Why Do Narrow Accesses Affect Bandwidth?
An access to the DRAM involves RAS, CAS and precharge steps, in addition to data transfer (refer Section 2.2). While the delays involved in RAS and CAS steps, viz t RCD and t CL , are fixed, the data transfer time is proportional to the size of the access. Note that, when the banks are free, the RAS steps (similarly in CAS step) corresponding to accesses for two different memory banks can be overlapped (as shown in Figure 7 ) except for the duration for which the address bus is used. When successive accesses to different memory banks transfer "sufficient" data, these accesses can be overlapped as shown in Figure 7 , such that the data bus is fully utilized. In such a situation, the delays of RAS, CAS and precharge latencies are not exposed as consecutive memory accesses overlap. For the DDR SDRAM, such a situation occurs if the accesses are for 64 bytes or larger. We refer to these accesses as wide accesses and other accesses less than 64 bytes as narrow accesses. Figure 8 shows data transfers when some of the accesses are less than 64 bytes. In this situation, even though the data transfer for the first access is complete at time step 11 and the data bus is free, the transfer from the second access does not start as the CAS step is not complete. This results in under utilization of the data bus, which in turn leads to lower DRAM bandwidth. (ii) What is the impact of these narrow accesses on DRAM bandwidth? With 64 byte packet traffic, we find that up to 50% of the accesses to the DRAM are narrow accesses and with real traffic trace, 30% of the accesses are narrow. Using our Petri net model for DRAM, we evaluate the DRAM bandwidth when certain part of the traffic results in narrow accesses. In this experiment, we use a trace with read and write accesses of two different sizes, 64 byte accesses which utilize the data bus fully and 32 byte accesses which are considered as narrow accesses. The trace has equal number of read and write accesses which are randomly distributed across banks. For different mixes of 64 and 32 byte accesses the DRAM bandwidth achieved is shown in Figure 9 . 

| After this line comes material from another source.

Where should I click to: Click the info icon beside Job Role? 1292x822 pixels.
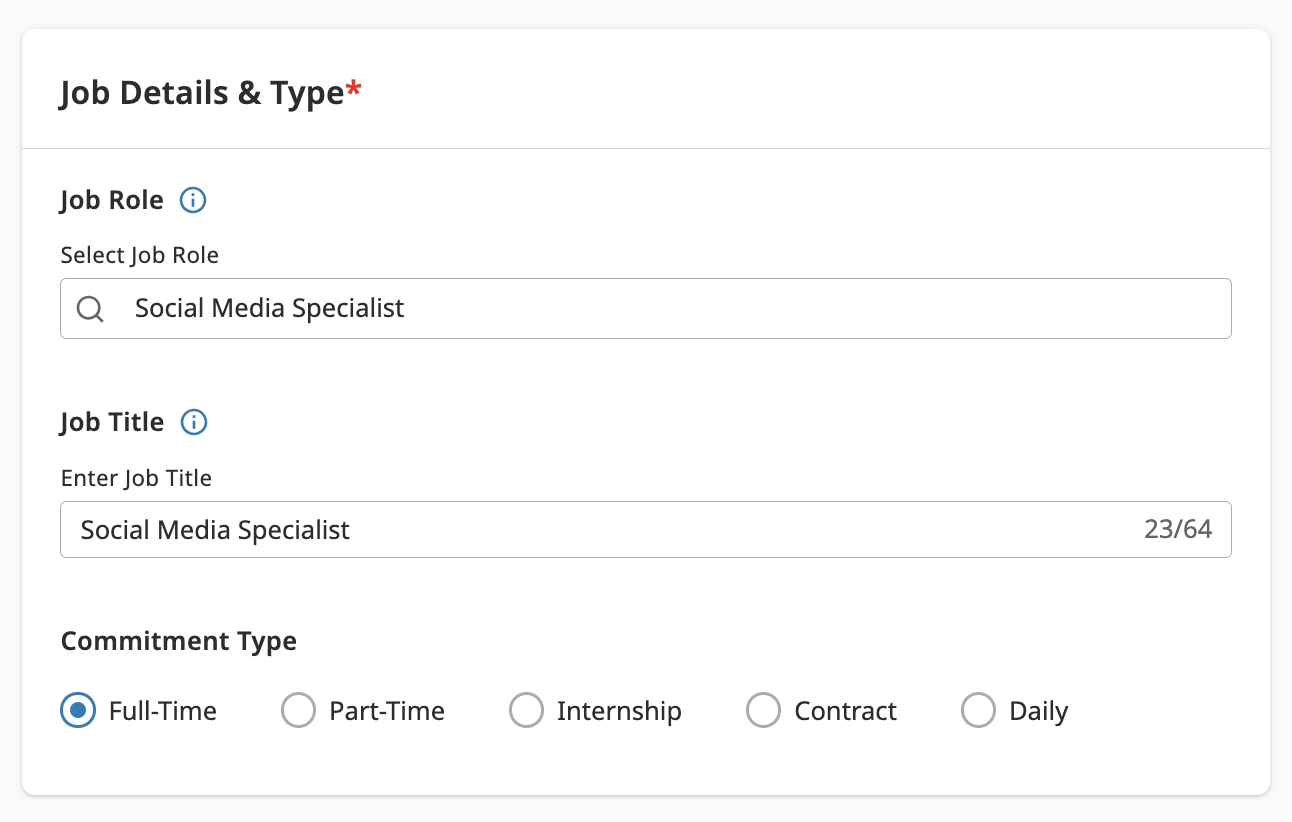click(193, 201)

Figure 9. Effect of narrow accesses
to 15% when 50% of the accesses are 32 bytes. With 30% narrow accesses, as in real traces, the bandwidth reduces by 7.7%. The bandwidth reduction would be higher if the data access is narrower. The packet distribution in the internet leads to narrow accesses to packet buffer. This is explained using the following traces from the NLANR project [2] . PSC (PSC-1135643836-1) and FRG (FRG-1133697651-1) are edge traces whereas AMP (AMP-1124777370-1) is a core trace. Figure 10 shows the packet lengths and their distribution in the three traces considered. Packet length is observed to be bimodal with modes around 40 bytes and 1500 bytes [17] . We observe that packets of length less than 64 bytes constitute about 42% of the total number of packets in the PSC trace. In the FRG and AMP traces, this number is 33% and 20% respectively. Such small packets lead to narrow accesses to the DRAM during packet buffering. When DRAM is used in a superscalar processor, the size of memory access is typically fixed to the size of L2 cache line size. Since DRAM bandwidth affects the throughput of the NP [10] , we focus on preventing narrow accesses, which are detrimental to performance.
Figure 10. CDF of packet length distribution
We propose changes in buffer allocation to reduce narrow accesses to the DRAM. Since mpackets belonging to the middle of the packet are 64 bytes long, they require wide accesses and are stored in the DRAM. In the proposed schemes, we modify the buffering for the first mpacket and the tail portion of the packet.
Header buffering (HB):
In header processing applications, the header is read from the DRAM after buffering the packet. In case of IP forwarding, the header is 20 bytes. Accessing it, results in a narrow access of 24 bytes 1 . Govind, et al. [9] propose storing the header in the SRAM in an effort to reduce the fully saturated DRAM utilization. We observe that the packet header is accessed multiple times and exhibits certain amount of locality. Thus storing the header in a faster on-chip memory such as the scratchpad memory, not only improves the access latency of packet header, but also prevents narrow accesses to DRAM which have an adverse impact on the bandwidth. Since the header occupies limited space, it can be stored in scratchpad memory.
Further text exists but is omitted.